**Exercise goal**. Return without any change the records that open with the line containing "Open the hamburger menu at sidebar bottom" and close with the line containing "click(25, 681)", keeping both of those lines and omitting the pictures.

**Extracted records**.
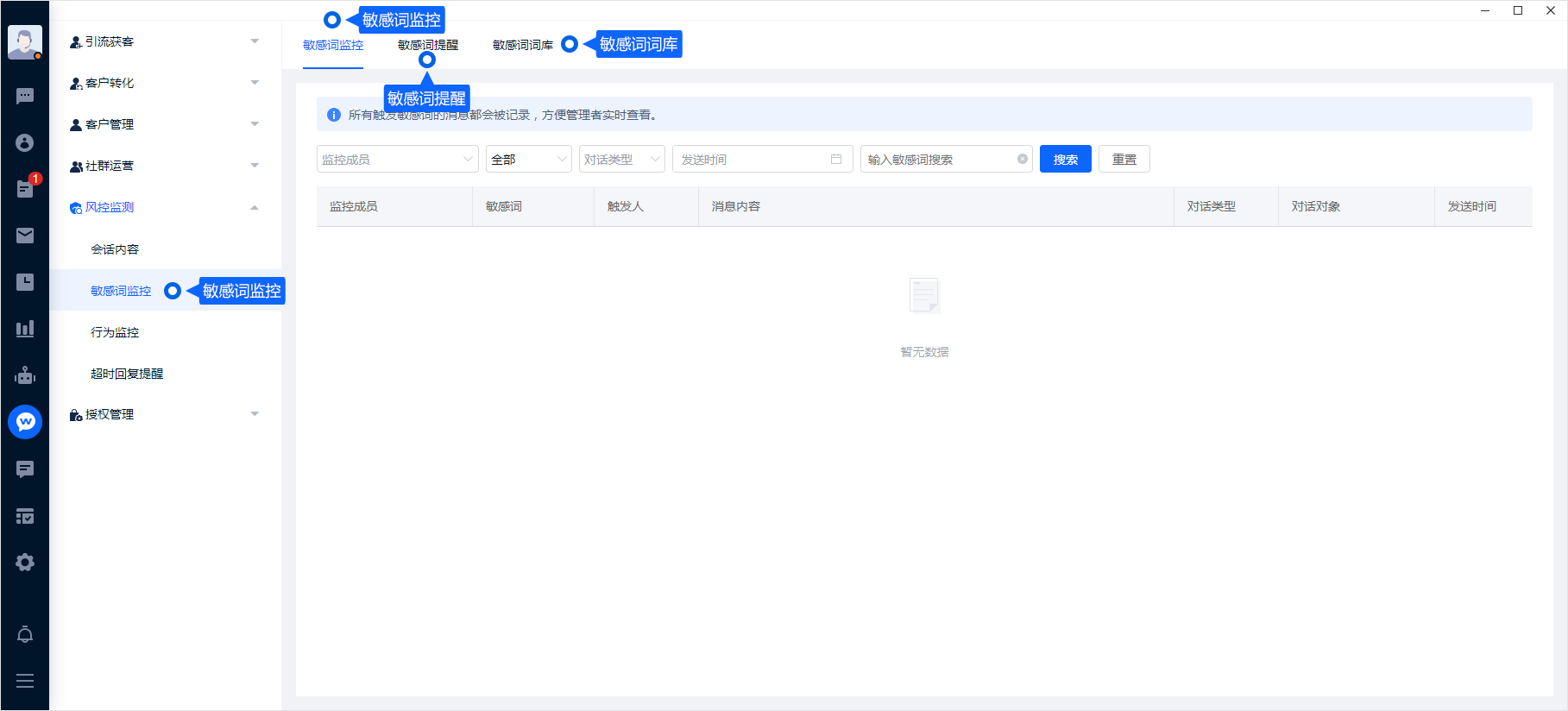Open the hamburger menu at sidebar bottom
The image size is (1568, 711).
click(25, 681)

---

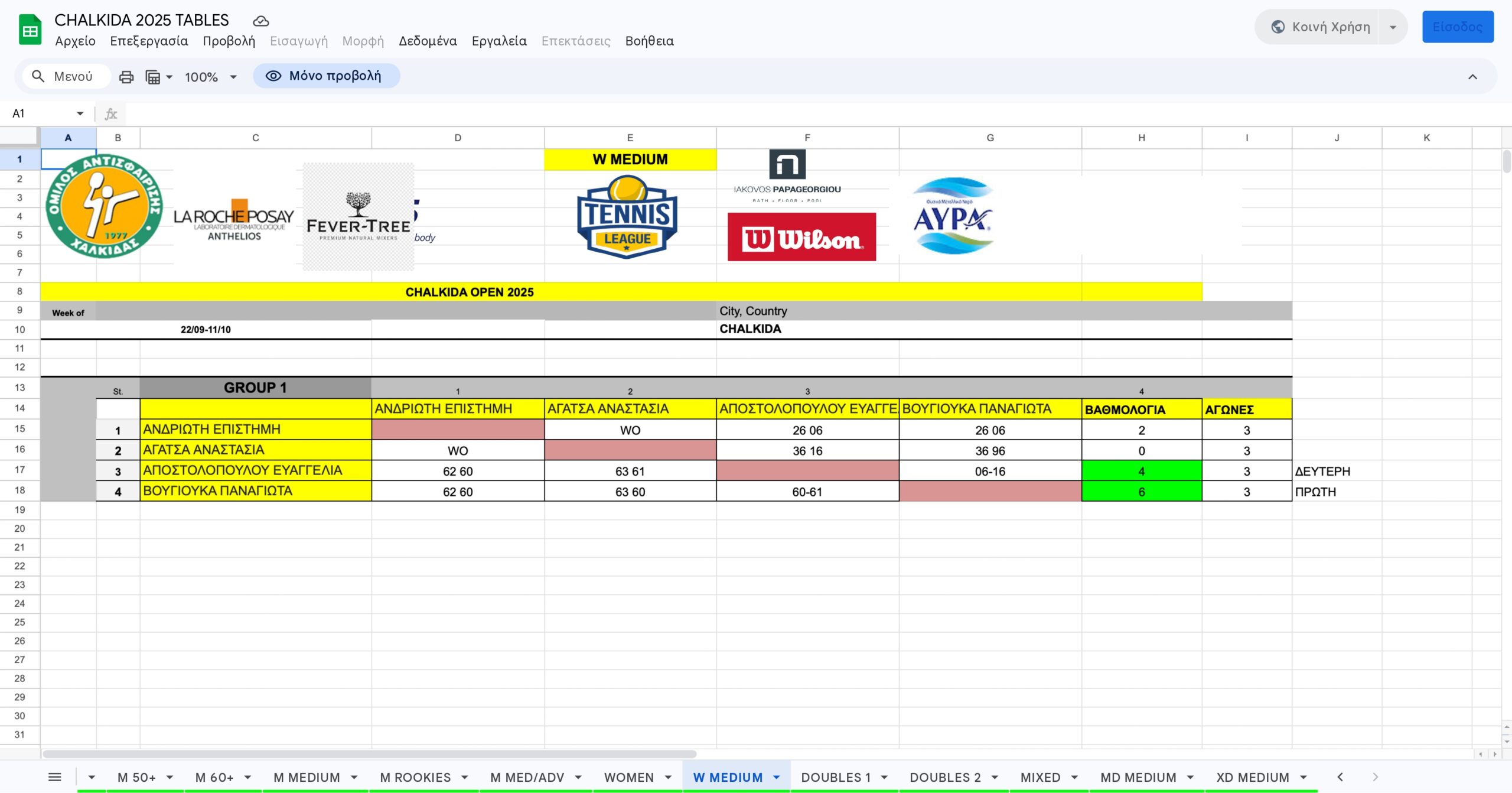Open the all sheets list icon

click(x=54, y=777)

==

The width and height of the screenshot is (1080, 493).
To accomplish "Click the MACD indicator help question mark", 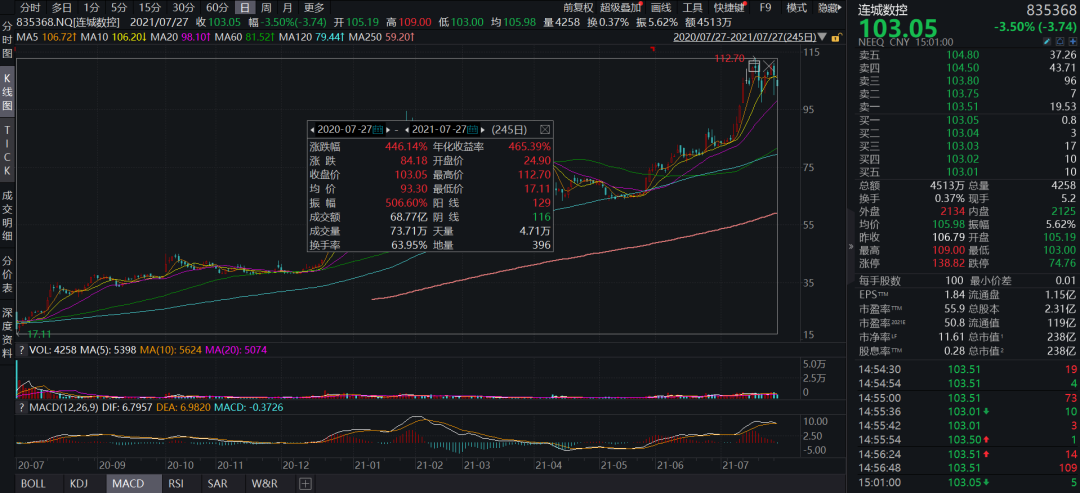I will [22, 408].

**Expected answer**.
Open the hamburger menu at sidebar bottom
The image size is (1568, 711).
click(25, 681)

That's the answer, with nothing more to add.